Growth will remain healthy in the coming years, but wage growth lags in real terms
We expect GDP growth to remain healthy during the rest of the year and amount to 2.1%. Producer confidence, as measured by the IFO in Munich, is a leading indicator of GDP growth and indicates continuing growth (figure 3). According to this measure, growth could rise to as much as 4% annualised this year. However, in recent months the IFO has presented a too optimistic picture of growth that appears not to be supported by the actual hard, realised data. The Purchasing Managers’ Index (PMI) suggests that growth will continue at around 2% in the third quarter.
For next year we expect growth to decrease slightly to 1.9% (table 1). Inflation is currently lower than we previously expected, partly due to lower oil prices. As a result, real wage growth is still positive and is supporting private consumption (figure 4). Inflation is however higher than in previous years, so it will act as a drag on growth going forward. In addition, wage growth is lagging, which is peculiar given the very low level of unemployment and the tightness in the German labour market in an increasing number of segments and areas. Exports are holding up well thanks to continuing economic growth in the rest of the Eurozone and despite the appreciation of the euro. Continuing accommodative monetary policies are also supporting German companies and the government, though the latter is making little use of it.

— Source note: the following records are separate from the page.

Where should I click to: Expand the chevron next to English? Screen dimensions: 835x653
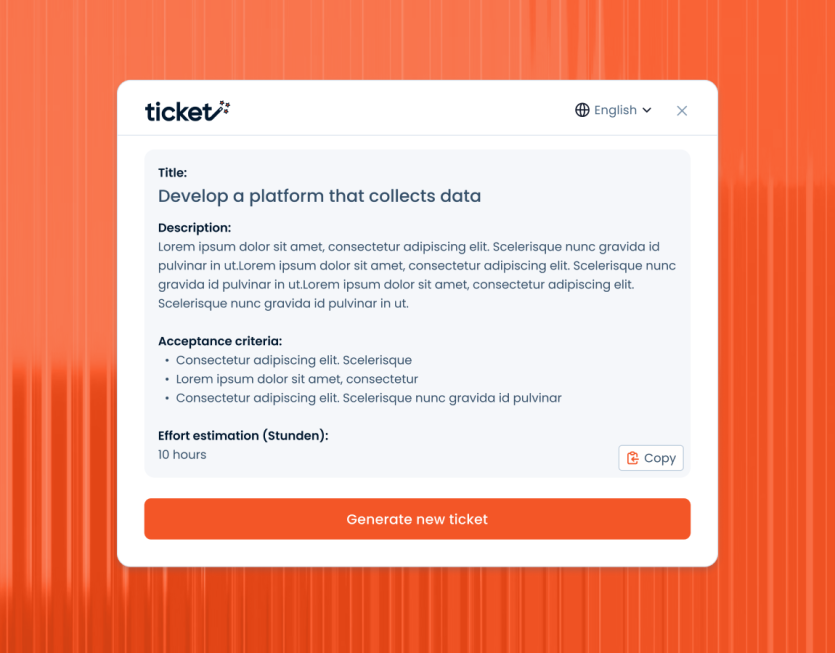(x=647, y=110)
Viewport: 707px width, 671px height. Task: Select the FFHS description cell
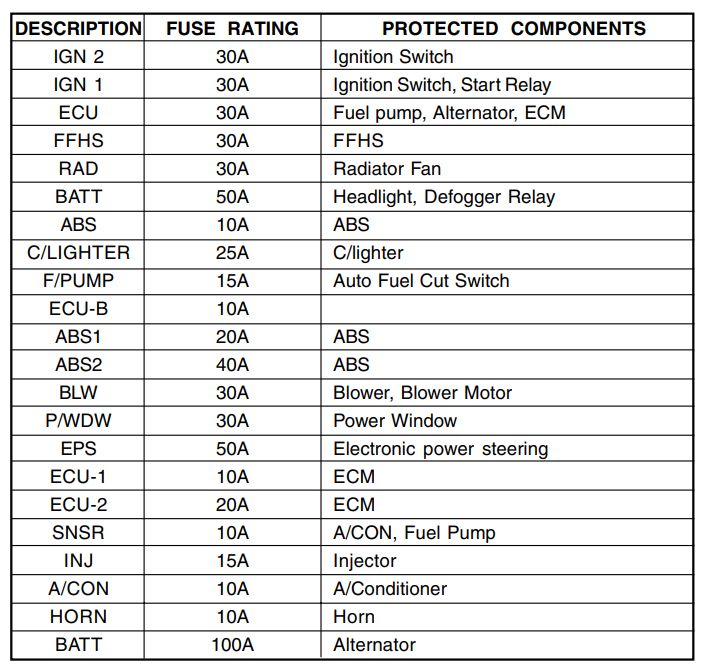78,140
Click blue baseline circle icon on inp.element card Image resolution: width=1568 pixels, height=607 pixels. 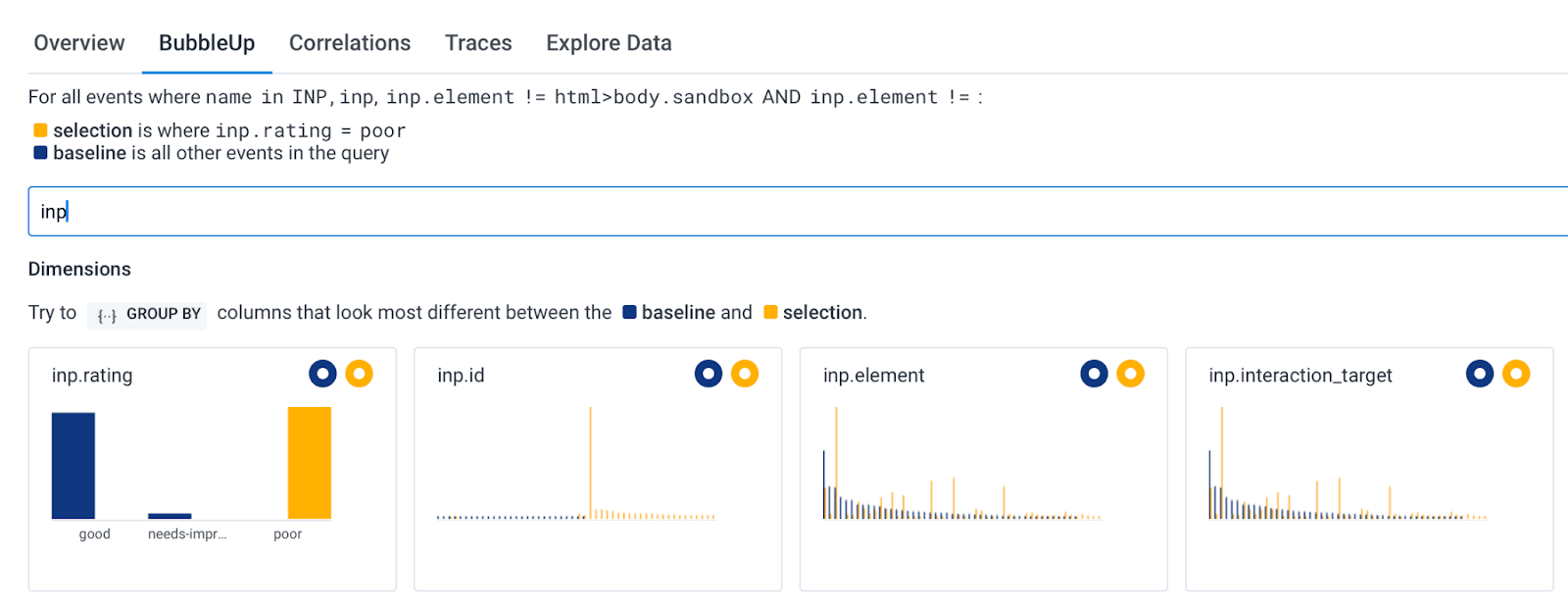1094,374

Securing future economic growth is (unfortunately) not a theme in the elections
The German federal elections will be held on Sunday 24 September. In all probability, the result will be a new four-year term for Merkel. As is so often the case, the only moot point is who will be her coalition partner. This will mainly affect the tone towards Europe and the future of European integration. Domestically, the focus is more on the issue of how to use the budget surplus: for tax cuts or for investment.
Unfortunately, there is little attention in the election campaign to Germany’s economic future, although investment in roads, schools and education is urgently needed. Productivity growth in the services sector is lagging far behind industry, partly because many professions are protected and network industries have not been liberalised (figure 5). Germany is also lagging behind its neighbours when it comes to digitalisation, and business investment is low at a time while companies have large reserves of cash (figure 6). None of the political parties in Germany seem to have formulated any vision on these issues.
Under Merkel’s supervision, the German economy has been transformed from the ‘sick man of Europe’ to the growth engine of the Eurozone. But now there is a risk that she will preside over a stable economy that is not prepared for the future.